They are different things, but they're related in a way that for 
handling the mappings (in particular merging and sparse) the GPUVA 
manager needs to know the VA allocation (or region) boundaries.

I have the feeling there might be a misunderstanding. Userspace is in 
charge to actually allocate a portion of VA space and manage it. The 
GPUVA manager just needs to know about those VA space allocations and 
hence keeps track of them.

The GPUVA manager is not meant to be an allocator in the sense of 
finding and providing a hole for a given request.

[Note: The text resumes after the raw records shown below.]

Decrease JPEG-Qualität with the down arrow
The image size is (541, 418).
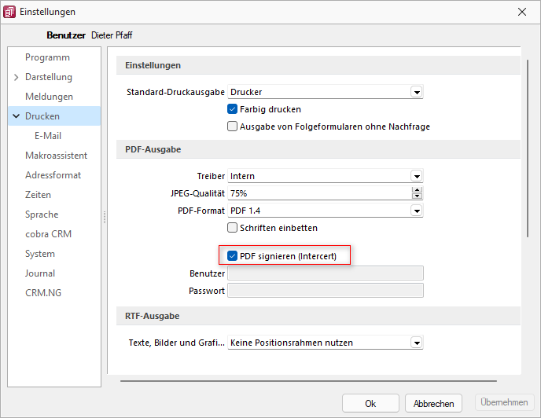(x=417, y=196)
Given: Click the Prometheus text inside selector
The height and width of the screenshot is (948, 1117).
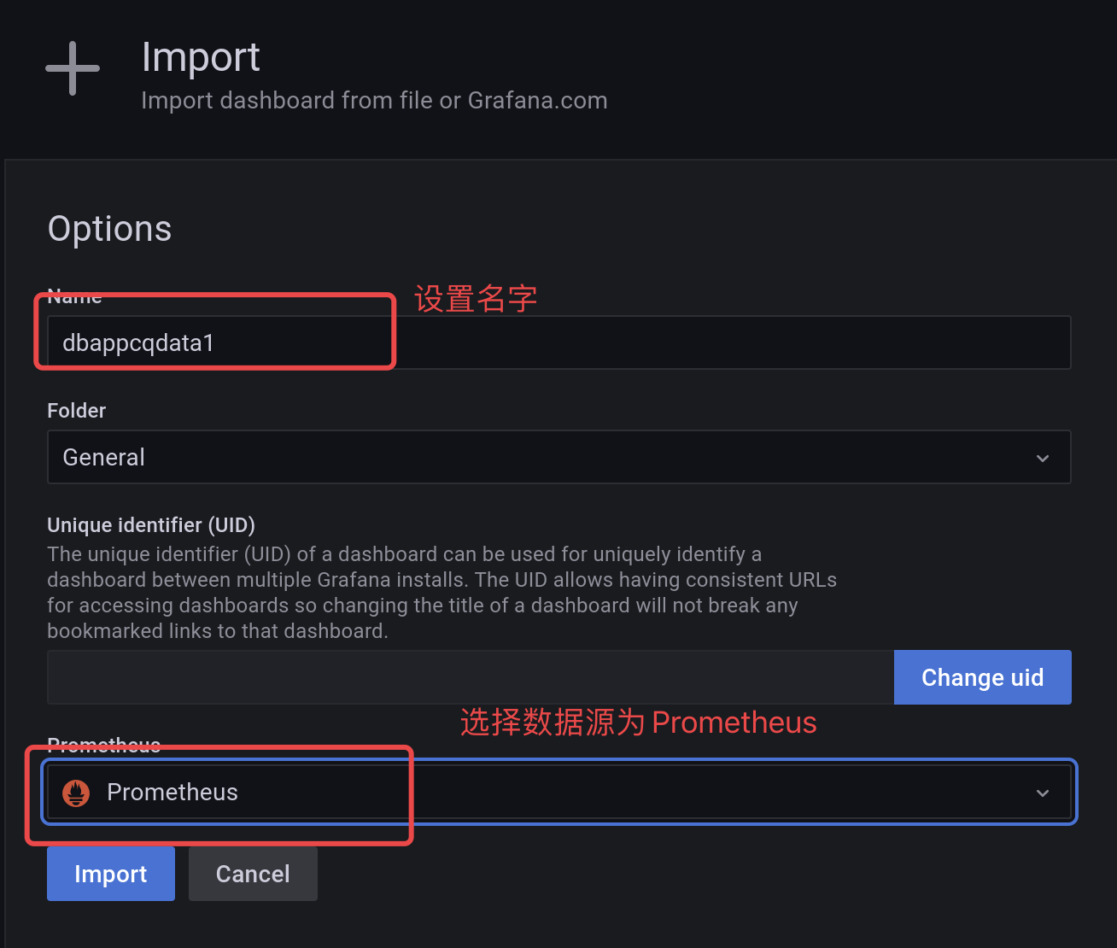Looking at the screenshot, I should pyautogui.click(x=173, y=793).

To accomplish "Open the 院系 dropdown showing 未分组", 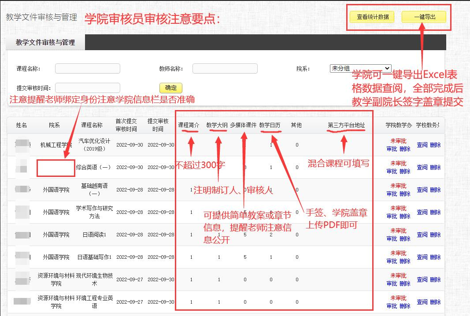I will click(360, 68).
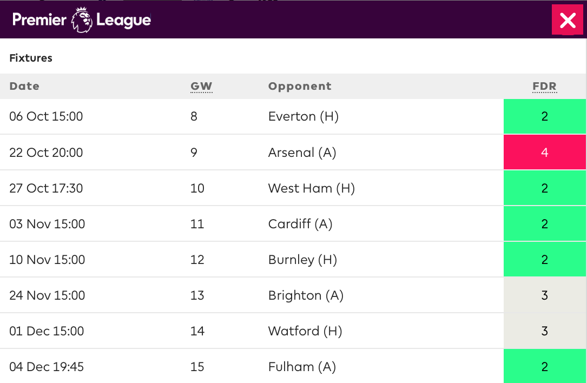Click the Date column header

(24, 86)
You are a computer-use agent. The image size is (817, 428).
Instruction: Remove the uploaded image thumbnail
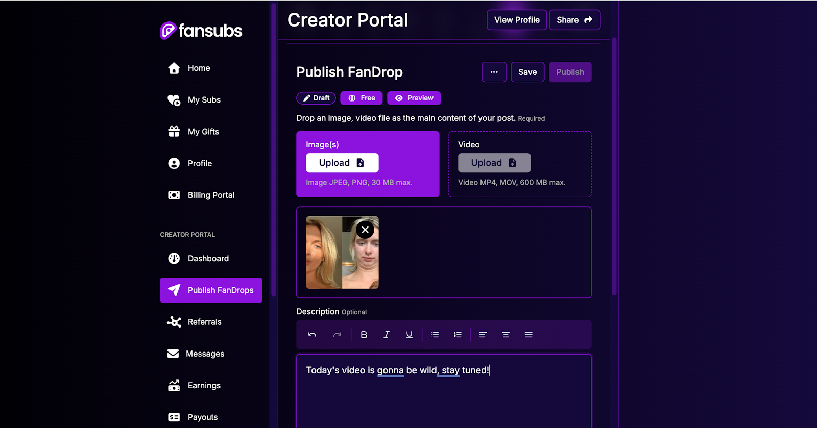point(365,230)
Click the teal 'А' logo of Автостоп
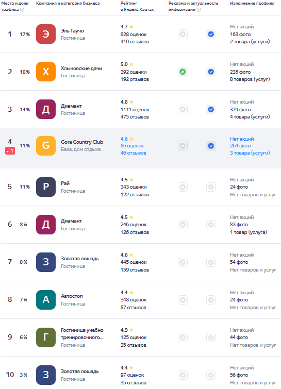Viewport: 281px width, 389px height. tap(46, 300)
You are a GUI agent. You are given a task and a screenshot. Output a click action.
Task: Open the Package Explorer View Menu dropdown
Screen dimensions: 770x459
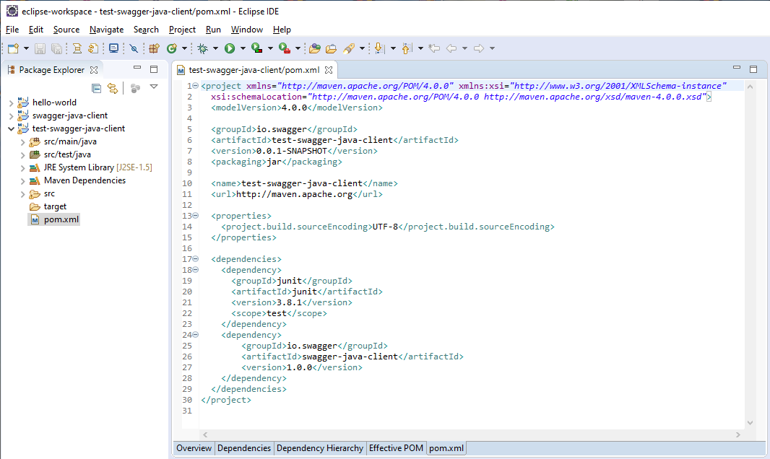[153, 87]
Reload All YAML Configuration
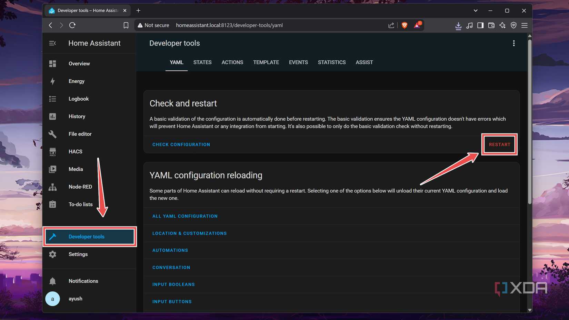569x320 pixels. pyautogui.click(x=185, y=216)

Maybe the non-ideal choice of using drm_mm was implying something else.
> 
> We should probably talk about the design of the GPUVA manager once more 
> when this should be applicable to all GPU drivers.
That's what I try to figure out with this RFC, how to make it appicable 
for all GPU drivers, so I'm happy to discuss this. :-)
> 
>>
>> For sparse residency the kernel also needs to know the region 
>> boundaries to make sure that it keeps sparse mappings around.
> 
> What?
When userspace creates a new VKBuffer with the 
VK_BUFFER_CREATE_SPARSE_BINDING_BIT the kernel may need to create sparse 
mappings in order to ensure that using this buffer without any memory 
backed mappings doesn't fault the GPU.

Currently, the implementation does this the following way:

1. Userspace creates a new VKBuffer and hence allocates a portion of the 
VA space for it. It calls into the kernel indicating the new VA space 
region and the fact that the region is sparse.

2. The kernel picks up the region and stores it in the GPUVA manager, 
the driver creates the corresponding sparse mappings / page table entries.

3. Userspace might ask the driver to create a couple of memory backed 
mappings for this particular VA region. The GPUVA manager stores the 
mapping parameters, the driver creates the corresponding page table entries.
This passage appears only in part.